> _Materials provided_:
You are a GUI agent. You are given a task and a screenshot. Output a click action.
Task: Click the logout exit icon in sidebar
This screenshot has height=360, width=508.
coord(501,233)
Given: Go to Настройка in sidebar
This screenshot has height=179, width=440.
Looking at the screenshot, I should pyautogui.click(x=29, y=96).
...
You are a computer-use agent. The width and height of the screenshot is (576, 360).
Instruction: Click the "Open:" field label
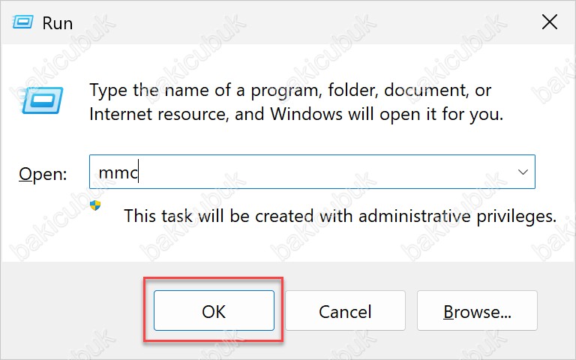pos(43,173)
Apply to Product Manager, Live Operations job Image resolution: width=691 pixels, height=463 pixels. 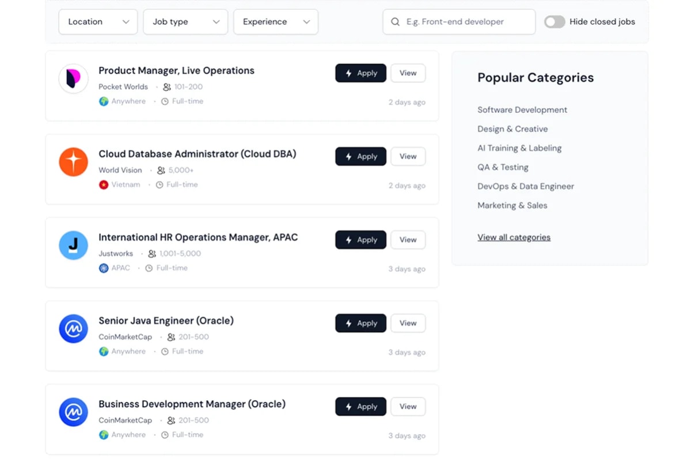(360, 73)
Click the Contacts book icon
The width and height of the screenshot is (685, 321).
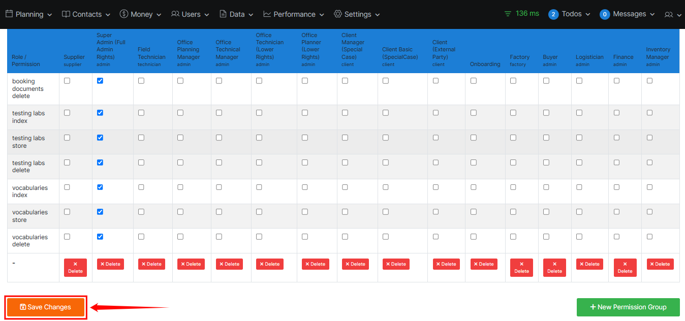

> _Task item_:
For every line in the listing above that mentions the word "sidebar", make a copy.

> _Exercise response_:
Task: Click the logout exit icon in sidebar
Given: Go to Настройка in sidebar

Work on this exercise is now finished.